Kinetic Isotope Effects: Interpretation and Prediction Using Degrees of Rate Control
journal contributionposted on 19.03.2020, 18:34 by Zhongtian Mao, Charles T. Campbell
Kinetic isotope effects (KIEs) have been used for decades in catalysis research as a tool for clarifying reaction mechanisms. Significant primary kinetic isotope effects have usually been interpreted as being a result of isotope substitution at a site of bond breaking (or forming) in the rate-determining step in the reaction mechanism. However, quantitative analysis of the magnitude of the KIE in complex multistep reaction mechanisms is seldom reported.
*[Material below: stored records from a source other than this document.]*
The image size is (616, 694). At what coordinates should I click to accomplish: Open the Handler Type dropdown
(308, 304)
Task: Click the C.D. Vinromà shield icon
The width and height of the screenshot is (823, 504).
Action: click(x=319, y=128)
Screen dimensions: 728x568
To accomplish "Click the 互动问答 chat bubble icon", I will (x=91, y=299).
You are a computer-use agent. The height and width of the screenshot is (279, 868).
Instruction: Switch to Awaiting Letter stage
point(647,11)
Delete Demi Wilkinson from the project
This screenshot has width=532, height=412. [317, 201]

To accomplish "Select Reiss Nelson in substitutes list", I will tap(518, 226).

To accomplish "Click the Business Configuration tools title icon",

We prove here that the logarithm of the rate ratio for two isotopes is the weighted average over all species in the mechanism of their standard-state free-energy difference between the two isotopes, divided by RT. The weighting factor is the degree of rate control (DRC) for that species (e.g., transition state, intermediate, reactant) when the rate is measured separately for each isotope. It is instead the degree of selectivity ratio control (DSRC) when the KIE is measured as the product selectivity in a parallel competition between two isotopes within the same reactant molecule. Since only a few species have nonzero DRCs (or DSRCs) for most reactions, only these few contribute to this weighted average and the KIE. We show that this provides a simple way to interpret and quantitatively predict kinetic isotope effects that is powerful in the insights it provides, allowing one to evaluate directly which species contribute most to the KIE. By applying it to H/D KIEs in several example mechanisms, we further show that the traditional way of interpreting KIEs that focuses only on the rate-determining step can easily lead to misunderstanding of KIE and the reaction mechanism. This highlights the importance to consider the effect of isotope substitution on the energies of all species with large DRCs (i.e., those whose energies are kinetically relevant). This method also offers opportunities for quantitative validation of mechanism-based microkinetic models.